I remember someone once telling me that time passes as a snail's crawl while you are younger and flies when you get older.
If I delve back into my youth I remember being impatient, slowly counting the days until there was something I was really looking forward to. It almost felt like time was standing still. Time seemed to move at a similar type of speed throughout school and until I was done with college. I have come to believe that having a constant set of responsibilities and time constraints kept it moving that way. If I have a paper due Friday and an exam on Tuesday, the time from now until will move slowly.
Post-college and in a vanilla life I found time began to fly. Days pass without notice. Holidays and the like arrive quickly and without warning. I feel this happens because there isn't a lot to differentiate one day from the next. Same shit, different day.
I have frequently been accused of not being able to live in the moment.
This is true in some regards, mostly because I worry about
consequences. The most recent person to tell me this was a local friend
(that I have since purged from my life) that on a whim drove to Las
Vegas with his wife and blew through their entire savings on booze,
drugs, whores (3-ways), and gambling in a week. They returned broke,
asking for loans, and she was pregnant with their third.
I can't say I'm the type to do anything like that. If I spend money on myself, it is likely on something that can be resold for most of (if not all of) what I have invested in it. It isn't fleeting. It will be there tomorrow. I'm not sure if this makes me boring or not. It's just how I am wired.

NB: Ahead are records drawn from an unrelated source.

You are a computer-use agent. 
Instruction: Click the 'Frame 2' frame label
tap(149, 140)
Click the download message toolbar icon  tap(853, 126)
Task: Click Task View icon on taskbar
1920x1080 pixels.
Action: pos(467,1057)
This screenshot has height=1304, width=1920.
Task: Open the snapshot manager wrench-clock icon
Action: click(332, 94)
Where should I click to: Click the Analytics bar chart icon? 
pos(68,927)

The closest I come to living in the moment is during D/s-related play. It is a break from my other thoughts and stresses and I try to appreciate it for what it is and not "cheapen it" by bringing distractions into the mix. That being said, even in play I am thinking about the long haul. While the activity may bring pleasure, it is the bigger picture that really touches my soul. The play is part of the dynamic. The dynamic is what I live for.
Since I got out of school, the dynamic is the other factor that has the ability to slow time for me. A strict dynamic returns about those feelings of responsibility and constraints. The twinge of fear in the back of the mind... carrying with it the weight of wanting to make her proud, not wanting to be punished, and wanting to feel good about myself as a submissive is a powerful tool. It is the series of moments within the dynamic that brings it all into perspective. My desires are no longer my own. My thoughts drift between the now and the near future as I mull over ideas for new ways in which I can please her.
Altogether I find it interesting... how "same shit, different day" has such a different impact upon ourselves when it is a life that we would want to live forever. It's almost like... how we perceive the meaning of our lives determines how quickly time seems to pass.
I hope some of this makes sense... these are just some thoughts that stir in my heart.